▶ [Problem details] Output as a JSON list of strings, one per line and with blank lines omitted, the lines from the line containing "The image size is (1080, 946)." through the end of the records, both ends included.

(Records of locating words and elements)
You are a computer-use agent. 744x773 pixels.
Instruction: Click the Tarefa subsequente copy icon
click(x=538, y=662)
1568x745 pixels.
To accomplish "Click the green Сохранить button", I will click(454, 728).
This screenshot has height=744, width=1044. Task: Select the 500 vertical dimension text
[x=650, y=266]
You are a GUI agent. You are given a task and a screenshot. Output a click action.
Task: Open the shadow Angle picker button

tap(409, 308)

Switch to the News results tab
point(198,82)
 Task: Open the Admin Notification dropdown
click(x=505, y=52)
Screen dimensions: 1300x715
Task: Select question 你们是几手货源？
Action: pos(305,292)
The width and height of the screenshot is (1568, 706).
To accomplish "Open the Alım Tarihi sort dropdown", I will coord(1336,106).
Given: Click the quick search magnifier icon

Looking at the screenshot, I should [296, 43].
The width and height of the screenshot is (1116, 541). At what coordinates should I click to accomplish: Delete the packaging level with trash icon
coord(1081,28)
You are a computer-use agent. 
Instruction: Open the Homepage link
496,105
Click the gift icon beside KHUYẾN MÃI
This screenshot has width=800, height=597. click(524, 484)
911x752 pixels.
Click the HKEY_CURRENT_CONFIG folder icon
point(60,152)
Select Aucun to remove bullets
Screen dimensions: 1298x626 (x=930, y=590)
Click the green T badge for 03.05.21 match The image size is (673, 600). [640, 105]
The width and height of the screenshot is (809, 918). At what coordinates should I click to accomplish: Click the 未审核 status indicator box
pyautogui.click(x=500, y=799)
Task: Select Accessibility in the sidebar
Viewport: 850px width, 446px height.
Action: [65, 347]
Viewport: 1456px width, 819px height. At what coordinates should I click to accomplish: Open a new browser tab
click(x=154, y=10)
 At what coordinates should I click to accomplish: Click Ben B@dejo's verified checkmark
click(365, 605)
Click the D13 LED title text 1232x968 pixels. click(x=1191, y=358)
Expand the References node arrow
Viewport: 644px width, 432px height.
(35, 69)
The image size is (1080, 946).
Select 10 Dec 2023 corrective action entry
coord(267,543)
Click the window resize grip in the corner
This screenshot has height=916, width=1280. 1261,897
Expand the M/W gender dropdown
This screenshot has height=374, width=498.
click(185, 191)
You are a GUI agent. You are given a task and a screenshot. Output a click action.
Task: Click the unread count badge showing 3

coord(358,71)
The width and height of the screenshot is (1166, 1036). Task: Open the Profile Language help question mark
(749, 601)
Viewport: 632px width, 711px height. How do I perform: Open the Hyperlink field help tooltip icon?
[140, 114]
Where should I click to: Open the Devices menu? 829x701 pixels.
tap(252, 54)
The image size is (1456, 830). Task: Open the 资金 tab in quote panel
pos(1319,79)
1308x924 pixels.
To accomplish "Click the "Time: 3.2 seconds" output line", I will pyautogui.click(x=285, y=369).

▶ [Written reply]
[
  "The image size is (1080, 946).",
  "Select 10 Dec 2023 corrective action entry",
  "coord(267,543)",
  "Click the window resize grip in the corner",
  "This screenshot has height=916, width=1280. 1261,897",
  "Expand the M/W gender dropdown",
  "This screenshot has height=374, width=498.",
  "click(185, 191)",
  "You are a GUI agent. You are given a task and a screenshot. Output a click action.",
  "Task: Click the unread count badge showing 3",
  "coord(358,71)",
  "The width and height of the screenshot is (1166, 1036). Task: Open the Profile Language help question mark",
  "(749, 601)",
  "Viewport: 632px width, 711px height. How do I perform: Open the Hyperlink field help tooltip icon?",
  "[140, 114]",
  "Where should I click to: Open the Devices menu? 829x701 pixels.",
  "tap(252, 54)",
  "The image size is (1456, 830). Task: Open the 资金 tab in quote panel",
  "pos(1319,79)",
  "1308x924 pixels.",
  "To accomplish \"Click the \"Time: 3.2 seconds\" output line\", I will pyautogui.click(x=285, y=369)."
]